April 18, 2016
After 2008, everyone hated Fannie and Freddie, and for good reason. These quasi-private companies are essentially giant piles of money that were intended to advance a simple, utility-like mandate to keep credit flowing in the housing markets.
In the pre-crash years, however, the firms’ leaders acted less like the stewards of utilities and more like sleazy Wall Street hotshots. They made hyper-aggressive business decisions because their bonuses were tied to earnings growth. Some executives even engaged in Enronesque accounting manipulations in an effort to jack up their bonuses even further. These efforts led to record civil fines.
Contrary to popular belief, the one thing they weren’t guilty of was causing the 2008 crash. As the Financial Crisis Inquiry Commission later concluded, the GSEs were followers rather than leaders of the subprime craze. They invested far less recklessly than did the giant Wall Street firms primarily responsible for inflating the housing bubble.

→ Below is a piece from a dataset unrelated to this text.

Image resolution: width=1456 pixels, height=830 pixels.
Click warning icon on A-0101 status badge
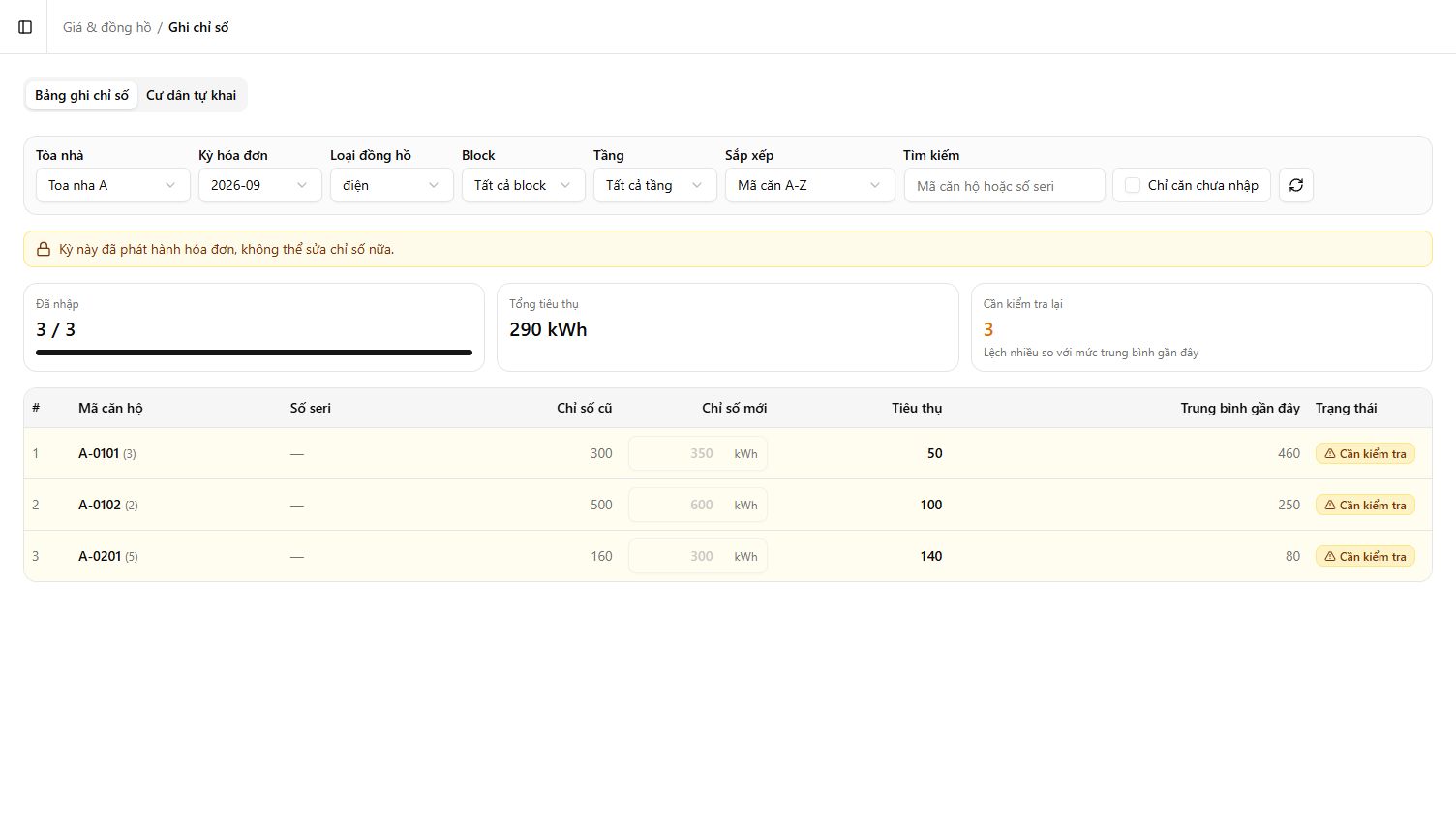(x=1330, y=453)
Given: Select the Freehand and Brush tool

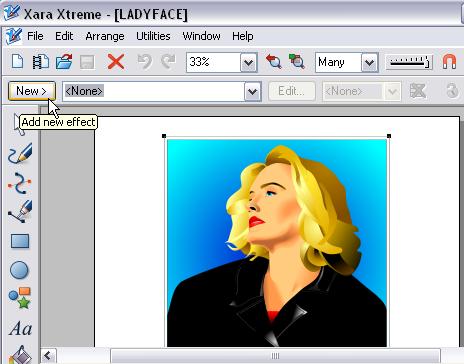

In fact, it’s a little-known subplot of the financial crisis that bailout-era Fannie and Freddie was turned into a kind of garbage facility for other Wall Street institutions, buying up toxic mortgages that private banks were suddenly desperate to unload.
As early as March of 2008, then Treasury Secretary Hank Paulson was advocating using Fannie and Freddie to “buy more mortgage-backed securities from overburdened banks.”
And at the heat of the crisis, none other than former House Financial Services Committee chief and current Hillary Clinton booster Barney Frank praised the idea of using Fannie and Freddie to ease economic problems. “I’m not worried about Fannie and Freddie’s health,” he said. “I’m worried that they won’t do enough to help out the economy.”
Even after the state took over the companies in September of 2008, Fannie and Freddie continued to buy as much as $40 billion in bad assets per month from the private sector. Fannie and Freddie weren’t just bailed out, they were themselves a bailout, used to sponge up the sins of private firms.
The original takeover mechanism was a $110 billion bailout, followed by a move to place Fannie and Freddie in conservatorship. In exchange, the state received an 80 percent stake and the promise of a future dividend. All told, the government ended up pumping about $187 billion into the companies.
But now here’s the strange part. Within a few years after the crash, the housing markets improved significantly, to the point where Fannie and Freddie started to make money again. Lots of money. The GSEs became cash cows again, and in 2012 the government unilaterally changed the terms of the bailout.
Now, instead of taking a 10 percent dividend, the government decided that the new number it preferred was 100 percent. The GSE regulator, the Federal Housing Finance Agency (FHFA), explained the new arrangement.
“The 10 percent fixed-rate dividend was replaced with a variable structure, essentially directing all net income to the Treasury,” the FHFA wrote. “Replacing the current fixed dividend in the agreements with a variable dividend based on net worth helps ensure stability [and] fully captures financial benefits for taxpayers.”